EU Money Laundering Directive

Austria has adopted the EU Money Laundering Directive into its national law as part of the international drive to combat and prevent money laundering. These laws impose obligations on the following institutions to report suspicious transactions to the public authorities: Banks, attorneys, notaries and tax advisors, among others.

Reporting suspicious transactions

As a very broad general rule, the Austrian foreign exchange law permits aliens to make investments in Austria. Thus, aliens may (as far as foreign exchange law is concerned) establish businesses in Austria, make capital contributions or acquire businesses and shares in businesses in Austria.
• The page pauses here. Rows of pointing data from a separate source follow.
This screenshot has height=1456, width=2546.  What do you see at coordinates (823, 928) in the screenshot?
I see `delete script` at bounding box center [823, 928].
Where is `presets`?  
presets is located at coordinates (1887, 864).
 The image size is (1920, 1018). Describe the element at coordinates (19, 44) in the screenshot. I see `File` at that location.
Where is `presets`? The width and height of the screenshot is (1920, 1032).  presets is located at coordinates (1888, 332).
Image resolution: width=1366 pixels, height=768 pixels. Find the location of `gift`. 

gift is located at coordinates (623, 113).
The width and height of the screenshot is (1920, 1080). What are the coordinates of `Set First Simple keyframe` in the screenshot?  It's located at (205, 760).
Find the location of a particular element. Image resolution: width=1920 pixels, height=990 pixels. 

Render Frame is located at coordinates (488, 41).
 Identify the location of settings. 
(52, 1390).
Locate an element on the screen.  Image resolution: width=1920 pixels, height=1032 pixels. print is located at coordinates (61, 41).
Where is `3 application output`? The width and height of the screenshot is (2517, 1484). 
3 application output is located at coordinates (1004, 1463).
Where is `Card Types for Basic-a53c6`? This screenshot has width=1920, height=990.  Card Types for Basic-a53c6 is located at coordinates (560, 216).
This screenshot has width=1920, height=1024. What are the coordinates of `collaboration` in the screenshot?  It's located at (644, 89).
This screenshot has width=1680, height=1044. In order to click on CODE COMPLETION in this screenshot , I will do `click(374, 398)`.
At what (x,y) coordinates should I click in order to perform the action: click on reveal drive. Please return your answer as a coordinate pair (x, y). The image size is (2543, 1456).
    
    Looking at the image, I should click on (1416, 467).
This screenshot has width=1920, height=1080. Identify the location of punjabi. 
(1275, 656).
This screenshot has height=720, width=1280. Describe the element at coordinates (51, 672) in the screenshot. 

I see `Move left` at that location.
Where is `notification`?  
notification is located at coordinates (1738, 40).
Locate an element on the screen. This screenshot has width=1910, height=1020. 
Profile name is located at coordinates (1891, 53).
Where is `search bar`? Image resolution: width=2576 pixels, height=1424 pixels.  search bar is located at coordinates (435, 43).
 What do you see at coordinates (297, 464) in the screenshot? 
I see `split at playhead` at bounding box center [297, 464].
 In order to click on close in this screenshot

The exception to this are persons, associations and corporate entities subject to EU sanctions based on the “common EU position”(2001/931/CFSP) concerning the application of specific measures to combat terrorism. The Official Journal of the European Union lists the persons, groups and organisations mentioned in Council decisions.

Further information regarding these persons, groups and organisations can be derived from the sanctions imposed by EU regulations against a variety of states and/or citizens, in particular Iran, Syria, Ukraine and the Russian Federation.

Reporting obligations: With regards to certain transactions (e.g. capital investments in forming or acquiring a business entity or shares in a business entity, but also when purchasing real property), reports have to be made to the Oesterreichische Nationalbank (the Austrian Central Bank) for the purposes of foreign and trade statistics.